Tasks to perform -
**A)** Decide whether each statement agrees with the pantyhose passage, answering yes or no and quoting the deciding words. (i) The writer worked in business before becoming a writer. (ii) The passage puts the chance that a company requires professional business attire at 50%. (iii) The passage names hipsters as an exception to those who would not choose to wear pantyhose.
**B)** From the pantyhose passage, set down the part that opens with the words containing "One of the greatest" and closes with "a corporate ninja.", keeping every word and mark unchanged.

One of the greatest things about being a man is, men aren’t forced to wear pantyhose in a business professional environment.
Before I was able to con the universe into letting me be a writer, yours truly was a successful business lady, living the life of a corporate ninja.
Unfortunately, when you’re deemed awesome enough to run things and you happen to have lady parts, there’s a 70% chance the company will require, “Professional Business Attire,” which means your azz is in pantyhose.
For men who have never had the pleasure of dressing in drag, pantyhose remain an illusive female torture device. Those men and women who have suffered through the teeth gnashing, crotch-itch causing, demon’s spiderwebs that are pantyhose, know that no one in their right mind would choose to wear them without being forced. (Except for hipsters and fashion slaves.)

Item-finding records
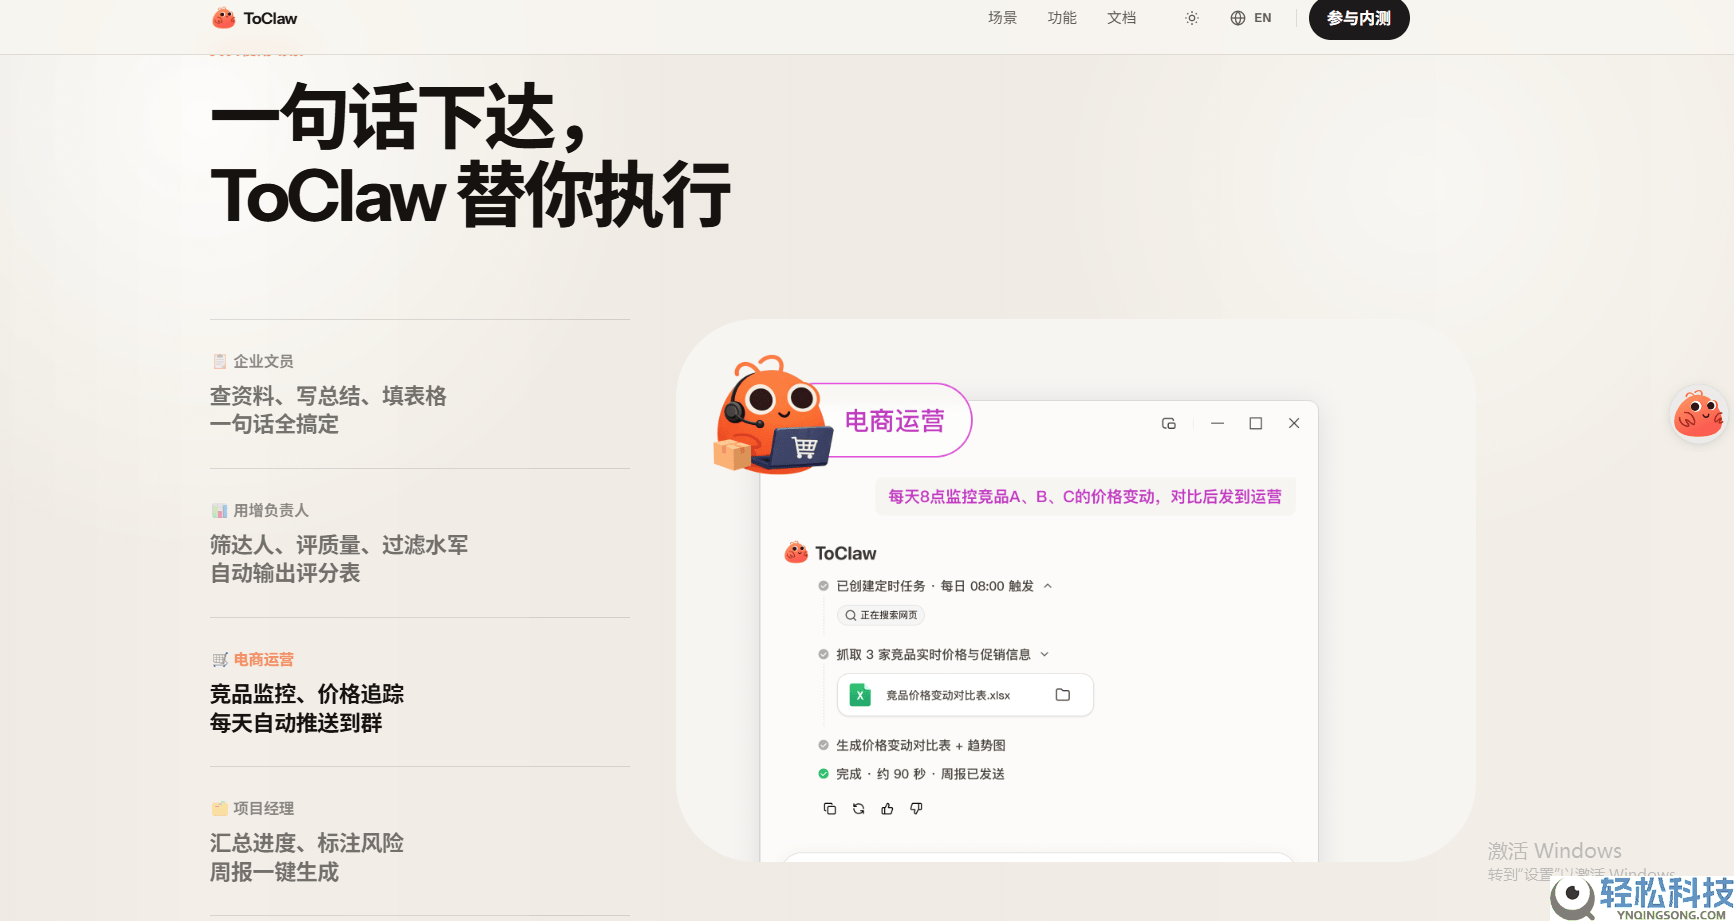
Task: Open the 场景 menu item
Action: (1001, 17)
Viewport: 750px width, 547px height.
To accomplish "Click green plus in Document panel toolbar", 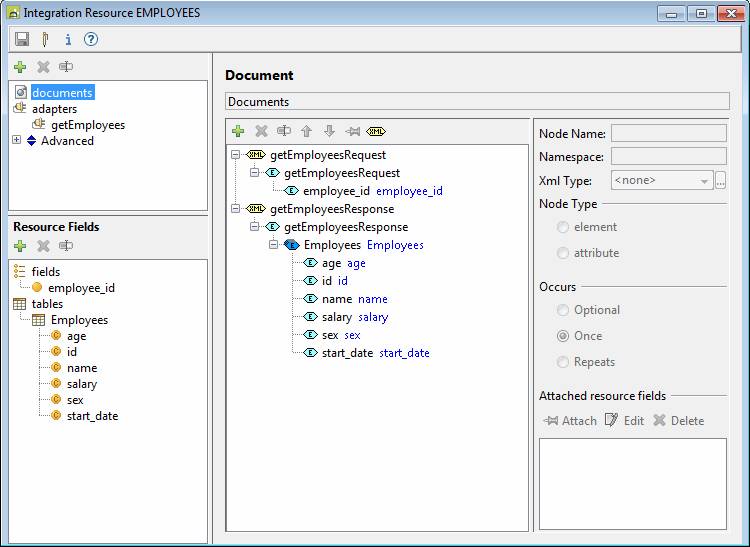I will click(238, 131).
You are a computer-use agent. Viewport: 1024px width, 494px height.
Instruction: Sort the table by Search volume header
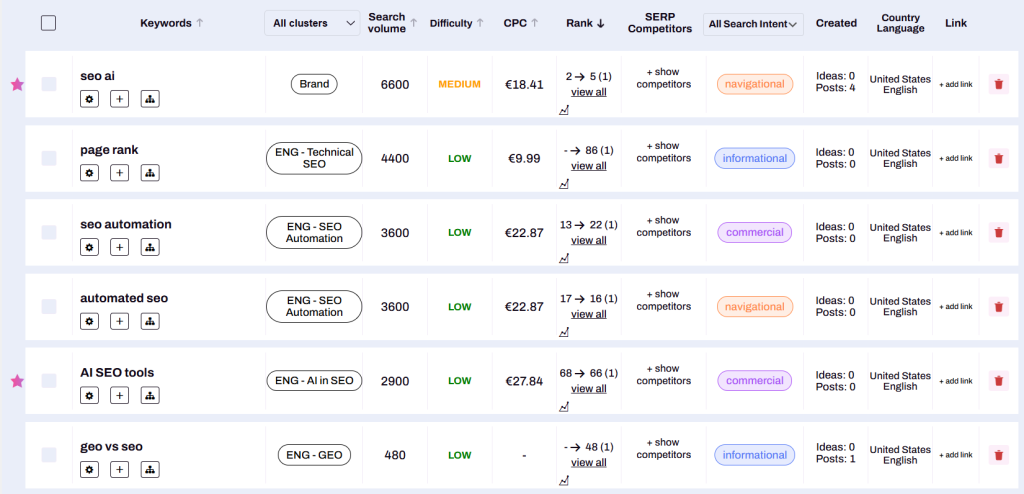[391, 23]
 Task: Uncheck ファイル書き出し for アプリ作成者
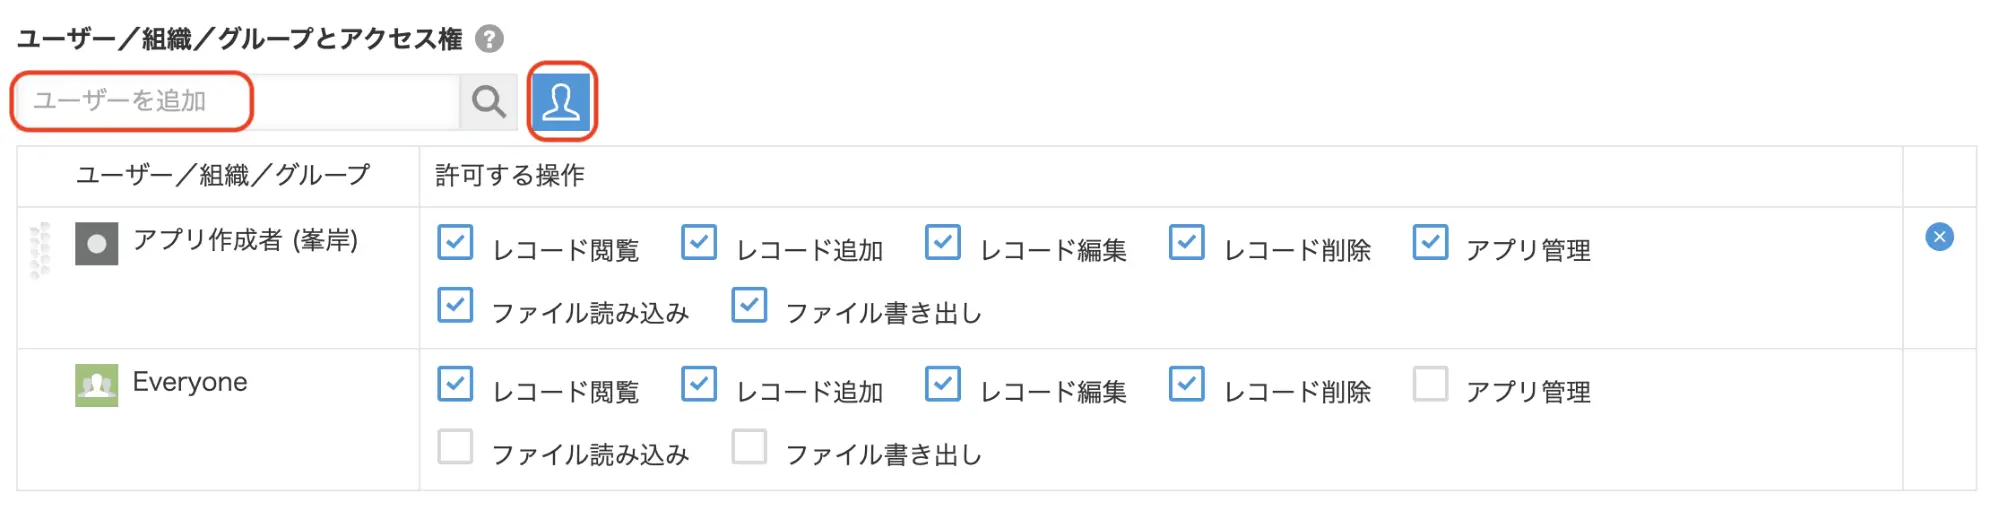point(749,305)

Solutions below -
**A)**
(i) Yes: "Before I was able to con the universe into letting me be a writer, yours truly was a successful business lady"
(ii) No: "there’s a 70% chance the company will require"
(iii) Yes: "(Except for hipsters and fashion slaves.)"

**B)**
One of the greatest things about being a man is, men aren’t forced to wear pantyhose in a business professional environment.
Before I was able to con the universe into letting me be a writer, yours truly was a successful business lady, living the life of a corporate ninja.